STATED EXERCISE
Rewrite the records from the line that contains "Click the Disconnect devices button" through the line that contains "Looking at the screenshot, I should click(809, 50).", inclusive, as a numbered list, leaving out blank lines.

=======

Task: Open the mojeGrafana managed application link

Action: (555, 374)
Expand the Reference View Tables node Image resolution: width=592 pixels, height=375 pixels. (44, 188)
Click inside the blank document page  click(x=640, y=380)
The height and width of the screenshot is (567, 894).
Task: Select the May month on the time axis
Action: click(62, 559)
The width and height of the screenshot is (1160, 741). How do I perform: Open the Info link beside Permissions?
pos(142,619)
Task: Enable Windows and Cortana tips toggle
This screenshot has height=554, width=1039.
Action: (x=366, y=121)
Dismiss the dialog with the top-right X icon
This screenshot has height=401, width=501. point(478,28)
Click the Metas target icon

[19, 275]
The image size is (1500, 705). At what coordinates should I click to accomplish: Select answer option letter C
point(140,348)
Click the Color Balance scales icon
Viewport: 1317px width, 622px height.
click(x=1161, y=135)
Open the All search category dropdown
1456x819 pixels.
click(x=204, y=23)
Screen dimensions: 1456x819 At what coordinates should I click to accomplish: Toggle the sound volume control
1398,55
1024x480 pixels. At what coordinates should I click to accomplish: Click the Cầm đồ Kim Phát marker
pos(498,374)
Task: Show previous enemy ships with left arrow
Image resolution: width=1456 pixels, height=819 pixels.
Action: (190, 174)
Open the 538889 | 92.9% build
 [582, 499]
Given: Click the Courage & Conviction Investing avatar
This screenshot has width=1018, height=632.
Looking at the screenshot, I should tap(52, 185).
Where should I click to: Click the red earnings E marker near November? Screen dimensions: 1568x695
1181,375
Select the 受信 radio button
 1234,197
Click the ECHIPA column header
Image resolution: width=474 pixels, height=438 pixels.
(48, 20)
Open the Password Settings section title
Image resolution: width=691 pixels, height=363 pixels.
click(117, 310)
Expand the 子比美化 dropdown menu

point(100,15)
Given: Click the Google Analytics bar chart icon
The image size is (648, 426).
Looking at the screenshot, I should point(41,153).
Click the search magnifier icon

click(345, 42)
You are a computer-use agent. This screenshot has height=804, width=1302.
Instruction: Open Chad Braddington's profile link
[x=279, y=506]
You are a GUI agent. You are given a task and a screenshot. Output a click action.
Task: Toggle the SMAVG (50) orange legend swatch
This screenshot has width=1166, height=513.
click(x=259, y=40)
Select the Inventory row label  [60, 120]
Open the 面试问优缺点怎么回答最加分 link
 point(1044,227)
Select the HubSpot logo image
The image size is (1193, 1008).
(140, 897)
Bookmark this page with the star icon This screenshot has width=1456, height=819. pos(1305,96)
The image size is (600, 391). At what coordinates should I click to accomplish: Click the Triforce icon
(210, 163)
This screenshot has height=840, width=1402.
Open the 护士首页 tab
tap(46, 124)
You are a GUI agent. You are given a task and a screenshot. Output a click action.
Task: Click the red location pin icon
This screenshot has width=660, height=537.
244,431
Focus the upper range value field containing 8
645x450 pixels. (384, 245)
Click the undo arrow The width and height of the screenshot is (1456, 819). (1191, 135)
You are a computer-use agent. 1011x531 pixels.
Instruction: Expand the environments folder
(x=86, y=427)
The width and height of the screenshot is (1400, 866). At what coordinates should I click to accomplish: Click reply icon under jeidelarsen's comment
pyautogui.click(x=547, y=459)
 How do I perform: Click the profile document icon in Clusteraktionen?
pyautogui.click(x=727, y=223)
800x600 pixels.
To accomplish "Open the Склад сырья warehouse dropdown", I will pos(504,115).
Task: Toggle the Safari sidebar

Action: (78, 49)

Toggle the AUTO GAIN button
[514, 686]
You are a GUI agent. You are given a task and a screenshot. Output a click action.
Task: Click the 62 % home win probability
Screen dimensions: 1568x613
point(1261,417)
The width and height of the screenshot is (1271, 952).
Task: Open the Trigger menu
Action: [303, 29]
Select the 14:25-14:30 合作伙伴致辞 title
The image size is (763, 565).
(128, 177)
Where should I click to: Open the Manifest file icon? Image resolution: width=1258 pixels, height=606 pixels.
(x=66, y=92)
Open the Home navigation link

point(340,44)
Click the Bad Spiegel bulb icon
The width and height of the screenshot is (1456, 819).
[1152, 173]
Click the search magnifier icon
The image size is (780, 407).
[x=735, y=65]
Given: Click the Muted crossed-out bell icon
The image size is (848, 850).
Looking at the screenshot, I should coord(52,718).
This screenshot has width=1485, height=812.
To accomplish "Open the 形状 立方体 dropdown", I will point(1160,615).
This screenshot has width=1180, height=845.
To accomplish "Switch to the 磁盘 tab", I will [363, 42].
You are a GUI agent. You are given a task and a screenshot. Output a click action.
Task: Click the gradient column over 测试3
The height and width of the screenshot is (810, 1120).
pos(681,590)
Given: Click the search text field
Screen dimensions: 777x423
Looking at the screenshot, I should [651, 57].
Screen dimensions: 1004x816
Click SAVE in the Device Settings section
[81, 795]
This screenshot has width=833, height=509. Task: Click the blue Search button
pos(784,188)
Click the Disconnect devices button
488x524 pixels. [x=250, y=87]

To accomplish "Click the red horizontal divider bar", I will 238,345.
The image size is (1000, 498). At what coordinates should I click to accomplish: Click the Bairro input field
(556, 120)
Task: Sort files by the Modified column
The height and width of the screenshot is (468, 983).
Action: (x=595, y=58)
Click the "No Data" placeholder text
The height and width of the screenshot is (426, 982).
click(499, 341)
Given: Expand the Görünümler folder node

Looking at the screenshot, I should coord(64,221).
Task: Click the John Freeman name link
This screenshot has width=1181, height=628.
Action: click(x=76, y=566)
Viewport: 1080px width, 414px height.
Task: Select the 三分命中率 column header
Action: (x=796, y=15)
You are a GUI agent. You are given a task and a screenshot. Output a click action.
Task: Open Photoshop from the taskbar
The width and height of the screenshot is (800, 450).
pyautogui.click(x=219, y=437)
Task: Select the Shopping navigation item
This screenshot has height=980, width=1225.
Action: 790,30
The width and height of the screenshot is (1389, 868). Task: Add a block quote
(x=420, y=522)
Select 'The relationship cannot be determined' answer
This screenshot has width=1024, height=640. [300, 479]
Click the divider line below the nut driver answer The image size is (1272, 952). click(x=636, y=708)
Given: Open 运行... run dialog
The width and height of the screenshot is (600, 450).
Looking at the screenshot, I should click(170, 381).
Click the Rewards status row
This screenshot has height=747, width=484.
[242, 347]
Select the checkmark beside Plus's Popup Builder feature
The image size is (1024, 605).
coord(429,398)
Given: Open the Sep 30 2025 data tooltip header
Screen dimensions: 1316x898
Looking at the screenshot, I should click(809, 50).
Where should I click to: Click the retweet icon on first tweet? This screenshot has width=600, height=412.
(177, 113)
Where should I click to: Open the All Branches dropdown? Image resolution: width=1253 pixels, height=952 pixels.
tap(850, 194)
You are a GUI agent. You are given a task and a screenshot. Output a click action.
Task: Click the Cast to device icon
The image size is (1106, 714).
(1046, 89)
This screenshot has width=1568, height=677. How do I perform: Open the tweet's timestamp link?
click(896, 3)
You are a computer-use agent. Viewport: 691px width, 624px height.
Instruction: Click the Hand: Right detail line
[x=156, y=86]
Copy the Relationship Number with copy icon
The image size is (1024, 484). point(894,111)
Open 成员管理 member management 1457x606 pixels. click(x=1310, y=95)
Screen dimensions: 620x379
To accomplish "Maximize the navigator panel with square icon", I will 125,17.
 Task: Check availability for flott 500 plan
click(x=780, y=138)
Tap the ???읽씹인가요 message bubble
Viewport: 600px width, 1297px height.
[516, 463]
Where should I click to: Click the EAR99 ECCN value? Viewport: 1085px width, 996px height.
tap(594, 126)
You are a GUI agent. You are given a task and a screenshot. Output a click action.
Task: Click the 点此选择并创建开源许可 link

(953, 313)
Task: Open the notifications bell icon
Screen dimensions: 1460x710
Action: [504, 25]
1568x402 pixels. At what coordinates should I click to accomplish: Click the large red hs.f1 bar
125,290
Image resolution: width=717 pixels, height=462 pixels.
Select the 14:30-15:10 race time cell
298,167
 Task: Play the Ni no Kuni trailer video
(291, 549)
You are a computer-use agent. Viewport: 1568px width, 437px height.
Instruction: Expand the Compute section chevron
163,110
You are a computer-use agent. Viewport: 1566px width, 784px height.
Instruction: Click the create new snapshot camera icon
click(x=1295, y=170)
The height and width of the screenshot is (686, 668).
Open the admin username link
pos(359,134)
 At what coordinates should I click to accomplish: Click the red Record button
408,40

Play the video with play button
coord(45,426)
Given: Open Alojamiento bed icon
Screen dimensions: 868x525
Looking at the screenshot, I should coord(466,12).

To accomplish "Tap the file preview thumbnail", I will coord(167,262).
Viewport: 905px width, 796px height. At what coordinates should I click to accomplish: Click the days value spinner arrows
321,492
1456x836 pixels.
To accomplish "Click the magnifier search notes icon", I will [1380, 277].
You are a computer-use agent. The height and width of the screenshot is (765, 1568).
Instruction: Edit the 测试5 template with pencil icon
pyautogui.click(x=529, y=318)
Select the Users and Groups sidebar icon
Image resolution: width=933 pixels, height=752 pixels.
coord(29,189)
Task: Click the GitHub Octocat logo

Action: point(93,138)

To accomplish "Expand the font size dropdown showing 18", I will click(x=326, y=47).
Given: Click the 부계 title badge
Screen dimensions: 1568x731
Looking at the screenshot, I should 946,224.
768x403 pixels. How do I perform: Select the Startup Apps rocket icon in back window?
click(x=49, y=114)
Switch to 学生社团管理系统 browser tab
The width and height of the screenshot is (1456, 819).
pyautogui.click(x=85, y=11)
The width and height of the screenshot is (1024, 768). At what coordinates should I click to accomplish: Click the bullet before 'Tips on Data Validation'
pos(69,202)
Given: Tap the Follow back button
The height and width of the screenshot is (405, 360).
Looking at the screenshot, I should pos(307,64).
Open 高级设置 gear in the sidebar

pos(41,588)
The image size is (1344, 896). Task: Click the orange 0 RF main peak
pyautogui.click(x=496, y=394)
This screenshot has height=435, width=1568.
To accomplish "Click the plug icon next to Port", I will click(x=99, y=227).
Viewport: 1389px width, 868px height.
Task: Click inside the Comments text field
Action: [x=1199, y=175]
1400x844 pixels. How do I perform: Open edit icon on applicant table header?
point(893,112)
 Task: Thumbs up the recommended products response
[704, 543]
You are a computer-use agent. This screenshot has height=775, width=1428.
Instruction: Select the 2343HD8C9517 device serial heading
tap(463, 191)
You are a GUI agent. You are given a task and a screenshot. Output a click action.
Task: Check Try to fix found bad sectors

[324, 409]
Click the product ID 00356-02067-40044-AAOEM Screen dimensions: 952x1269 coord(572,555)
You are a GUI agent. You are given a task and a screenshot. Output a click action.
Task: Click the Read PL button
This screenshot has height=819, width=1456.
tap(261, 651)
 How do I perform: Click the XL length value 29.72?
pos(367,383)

=======

FINAL RESULT
1. Click the Disconnect devices button
2. 488x524 pixels. [x=250, y=87]
3. To accomplish "Click the red horizontal divider bar", I will 238,345.
4. The image size is (1000, 498). At what coordinates should I click to accomplish: Click the Bairro input field
5. (556, 120)
6. Task: Sort files by the Modified column
7. The height and width of the screenshot is (468, 983).
8. Action: (x=595, y=58)
9. Click the "No Data" placeholder text
10. The height and width of the screenshot is (426, 982).
11. click(499, 341)
12. Given: Expand the Görünümler folder node
13. Looking at the screenshot, I should coord(64,221).
14. Task: Click the John Freeman name link
15. This screenshot has width=1181, height=628.
16. Action: click(x=76, y=566)
17. Viewport: 1080px width, 414px height.
18. Task: Select the 三分命中率 column header
19. Action: (x=796, y=15)
20. You are a GUI agent. You are given a task and a screenshot. Output a click action.
21. Task: Open Photoshop from the taskbar
22. The width and height of the screenshot is (800, 450).
23. pyautogui.click(x=219, y=437)
24. Task: Select the Shopping navigation item
25. This screenshot has height=980, width=1225.
26. Action: 790,30
27. The width and height of the screenshot is (1389, 868). Task: Add a block quote
28. (x=420, y=522)
29. Select 'The relationship cannot be determined' answer
30. This screenshot has width=1024, height=640. [300, 479]
31. Click the divider line below the nut driver answer The image size is (1272, 952). click(x=636, y=708)
32. Given: Open 运行... run dialog
33. The width and height of the screenshot is (600, 450).
34. Looking at the screenshot, I should click(170, 381).
35. Click the Rewards status row
36. This screenshot has height=747, width=484.
37. [242, 347]
38. Select the checkmark beside Plus's Popup Builder feature
39. The image size is (1024, 605).
40. coord(429,398)
41. Given: Open the Sep 30 2025 data tooltip header
42. Screen dimensions: 1316x898
43. Looking at the screenshot, I should click(809, 50).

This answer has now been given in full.